» **Given entries**:
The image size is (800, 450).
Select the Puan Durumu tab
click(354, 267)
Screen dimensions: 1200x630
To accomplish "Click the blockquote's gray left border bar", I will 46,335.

» **The problem**:
Return each entry from the material above exactly as it appears.

» **Task answer**:
The image size is (800, 450).
Select the Puan Durumu tab
click(354, 267)
Screen dimensions: 1200x630
To accomplish "Click the blockquote's gray left border bar", I will 46,335.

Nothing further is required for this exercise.